Petitioner was found guilty after a Superintendent's hearing of violating prison disciplinary rule 102.10 ( 7 NYCRR 270.2 [B] [3] [i] [making a threat]). The Hearing Officer dismissed charges that petitioner had disobeyed a direct order or created a disturbance. After affirmance on administrative appeal, petitioner initiated the instant proceeding contending that the determination is not supported by substantial evidence and that the Hearing Officer was not impartial.

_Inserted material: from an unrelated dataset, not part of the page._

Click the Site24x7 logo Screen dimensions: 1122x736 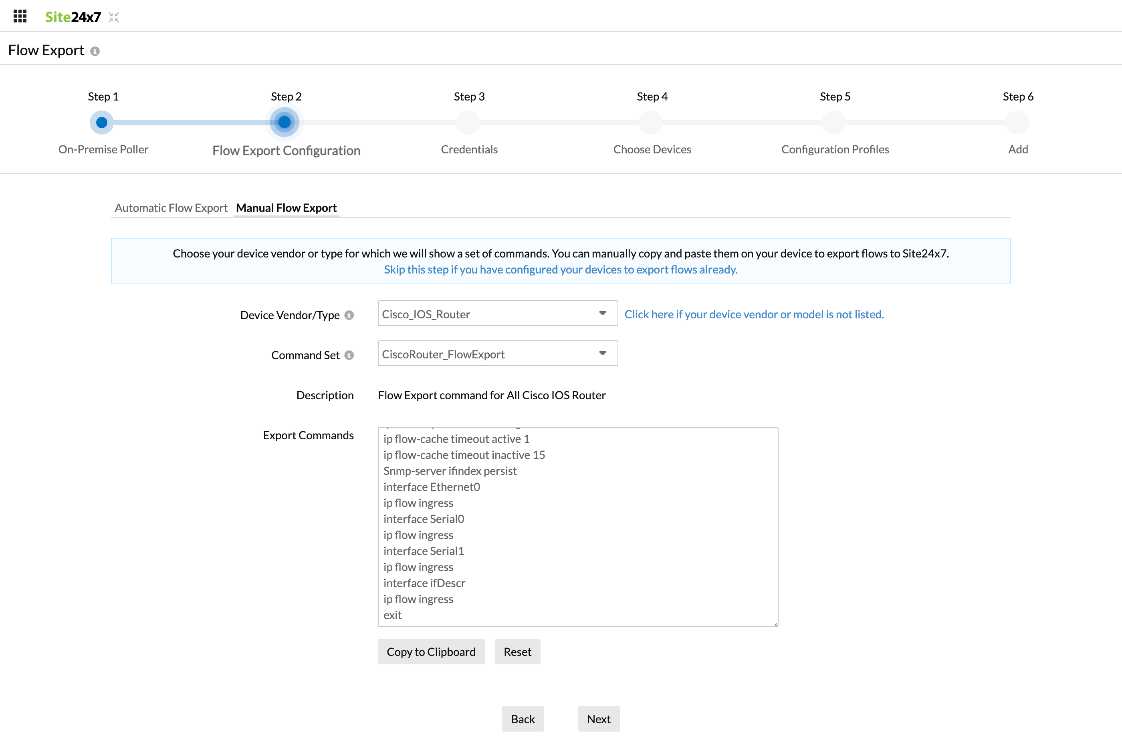point(73,17)
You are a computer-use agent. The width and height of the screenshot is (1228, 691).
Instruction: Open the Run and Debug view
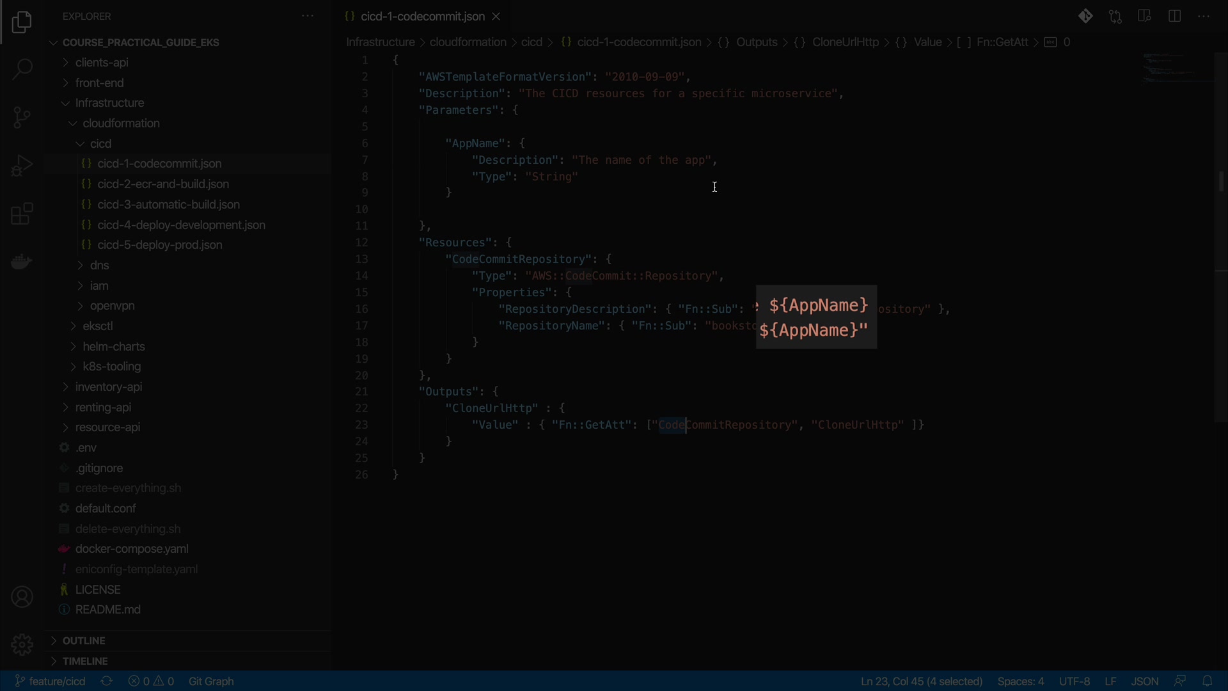tap(22, 166)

The record shows that on August 3, 1992 petitioner was served with an inmate misbehavior report alleging that he disobeyed a direct order, created a disturbance and uttered a threat during the morning mess on August 3, 1992. The report was authored by Correction Officer C. Zeunges and provided the sole support of the charges at the hearing. Petitioner was limited to calling three inmate witnesses, each of whom testified that no such incident occurred. Correction Officer B. Cicero, who was in charge of petitioner's company, heard petitioner making statements with some of the same words used in the misbehavior report, but rather than a threat toward Zeunges, Cicero heard petitioner make a few comments to an inmate who was being searched to the effect "don't worry about it". While a misbehavior report may alone meet the standards of the substantial evidence test (see, People ex rel. Vega v Smith, 66 N.Y.2d 130, 139-140; see also, Matter of Foster v Coughlin, 76 N.Y.2d 964), those standards have not been met in the instant matter. The allegations contained in the report were essentially discredited not only by the correction officer in charge of and who observed petitioner, but also by the testimony of petitioner and his three inmate witnesses. That testimony was sufficient to result in the outright dismissal of the two charges which were basic elements of the alleged overall incident of which the remaining charge was a part. In view of the entire record, the misbehavior report was inadequate to substantiate the remaining charge. Accordingly, the determination must be annulled.
Mercure, Crew III and White, JJ., concur. Adjudged that the determination is annulled, with costs, and petition granted.